**Passage to read**
Business Support Spotlight: Rowan-Cabarrus Community College’s Commitment to Workforce Development
From biotechnology to motorsports, Rowan-Cabarrus Community College offers unique workforce development and job training programs that support not only job seekers, but the business community as well.
“Our biggest mission is to make sure we have qualified people who can fill the needs of existing businesses or start their own business,” said Craig Lamb, vice president of Corporate and Continuing Education at RCCC. “We’re not just providing a workforce – we’re providing future business owners as well.”
To help companies become more competitive and profitable, RCCC helps them design custom, off-the-shelf programs and certification programs that benefit their existing workforce, inbound workers and candidates for new jobs.
When Alevo announced plans to bring its GridBank energy storage technology to Concord, the college helped the company recruit, pre-screen and interview candidates using customized employee and application portals. “Once an employee began the onboarding process, we created an apprenticeship program to develop their new skilled workforce,” Lamb said.
He added, “The college works hand-in-hand with businesses to engage them. We think it’s important that we not only have a prepared workforce, but we also help employers in making the critical person-job match well each time.”
In addition to supporting businesses with customized offerings, what also helps distinguish RCCC from other community colleges is its award-winning commitment to technology. “We recently were named the 6th best community college by the Center for Digital Education. We’re very proud of that recognition because we offer many opportunities in the area of information technology,” said Dr. Carol Spalding, president of RCCC.
For example, the Cabarrus Business and Technology Center houses many high-tech programs, including industrial machining, industrial maintenance, heating and air conditioning and electronics. She added, “We also offer specialty labs that allow us to bring existing employers or current students into an environment where they can learn state-of-the-art skills close to home.”

**Questions**
[A] Name the high-tech programs that the Rowan-Cabarrus Community College article says are housed at the Cabarrus Business and Technology Center.
[B] Extend the article on Rowan-Cabarrus Community College's workforce development past its final sentence.

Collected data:
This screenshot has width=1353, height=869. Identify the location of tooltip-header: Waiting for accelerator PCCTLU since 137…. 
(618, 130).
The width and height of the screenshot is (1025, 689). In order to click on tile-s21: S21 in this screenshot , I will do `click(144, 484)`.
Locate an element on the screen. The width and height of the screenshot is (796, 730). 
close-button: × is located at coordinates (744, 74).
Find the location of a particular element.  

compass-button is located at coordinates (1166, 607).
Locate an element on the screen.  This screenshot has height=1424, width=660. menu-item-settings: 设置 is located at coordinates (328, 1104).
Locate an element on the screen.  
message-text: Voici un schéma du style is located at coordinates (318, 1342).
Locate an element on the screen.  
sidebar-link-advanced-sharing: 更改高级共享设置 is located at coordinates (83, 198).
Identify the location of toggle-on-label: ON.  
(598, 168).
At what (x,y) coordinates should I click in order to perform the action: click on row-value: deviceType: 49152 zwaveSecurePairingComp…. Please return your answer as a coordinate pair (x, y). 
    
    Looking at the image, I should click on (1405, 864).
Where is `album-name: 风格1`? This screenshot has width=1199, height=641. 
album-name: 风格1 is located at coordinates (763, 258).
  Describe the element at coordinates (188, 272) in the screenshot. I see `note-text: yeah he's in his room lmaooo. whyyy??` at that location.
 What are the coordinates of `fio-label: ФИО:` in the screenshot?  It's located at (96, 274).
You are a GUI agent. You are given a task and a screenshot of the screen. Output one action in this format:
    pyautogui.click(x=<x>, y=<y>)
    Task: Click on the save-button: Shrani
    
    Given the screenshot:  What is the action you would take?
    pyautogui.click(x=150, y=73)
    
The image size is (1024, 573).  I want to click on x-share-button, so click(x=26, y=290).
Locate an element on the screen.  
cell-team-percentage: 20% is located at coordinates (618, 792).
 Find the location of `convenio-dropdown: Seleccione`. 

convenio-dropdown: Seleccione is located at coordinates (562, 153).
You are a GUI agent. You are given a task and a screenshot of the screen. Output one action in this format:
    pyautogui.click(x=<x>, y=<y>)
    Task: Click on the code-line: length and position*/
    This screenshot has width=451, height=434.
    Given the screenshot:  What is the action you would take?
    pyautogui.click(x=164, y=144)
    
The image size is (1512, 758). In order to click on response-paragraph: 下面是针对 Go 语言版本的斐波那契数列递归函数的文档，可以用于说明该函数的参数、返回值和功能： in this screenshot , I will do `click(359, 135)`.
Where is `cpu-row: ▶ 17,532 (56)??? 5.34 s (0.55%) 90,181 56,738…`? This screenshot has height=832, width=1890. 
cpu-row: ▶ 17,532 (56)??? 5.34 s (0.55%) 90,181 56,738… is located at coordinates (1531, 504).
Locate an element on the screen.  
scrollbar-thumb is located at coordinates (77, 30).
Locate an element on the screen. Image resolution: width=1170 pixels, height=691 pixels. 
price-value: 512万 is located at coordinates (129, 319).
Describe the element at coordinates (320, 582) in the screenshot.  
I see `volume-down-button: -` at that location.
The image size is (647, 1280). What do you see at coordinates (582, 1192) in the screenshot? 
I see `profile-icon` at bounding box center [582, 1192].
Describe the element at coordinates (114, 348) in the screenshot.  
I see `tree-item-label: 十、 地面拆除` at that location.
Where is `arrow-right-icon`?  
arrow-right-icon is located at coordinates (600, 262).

**Responses**
[A] Industrial machining, industrial maintenance, heating and air conditioning, and electronics.

[B]
RCCC’s significant impact on the regional workforce is demonstrated not only through strong collaboration with the businesses it serves, but also through its focus on continued learning opportunities – whether it’s a biotechnology program at the North Carolina Research Campus, specialized training at the North Carolina Manufacturing Institute or a motorsports management-focused curriculum that blends both the entertainment and hospitality industries.
“That program is unique because I don’t think there is another college in the country that offers it and ours was created specifically for an industry that’s located right here,” Spalding said.
Another example of the college’s commitment to offering opportunities that directly serve the region is the addition of a new truck driver training program. “We helped create a truck driving school because we know that’s a very big and important area for many of the distribution centers here,” she said.
“We’ll be creating a center that’s specific to this region and this community – not a cookie cutter one that looks like everybody else’s,” she said. “It will reflect the kinds of engineering programs we need to have, the kind of growth industries we need to have, and it will be aligned with the business needs of this community.”
She added, “We want to always stay a step ahead to be able to deliver world-class training and offer our students the competencies they need. It’s a triple win: The community wins, the students win by becoming great employees and the businesses in our region prosper as well.”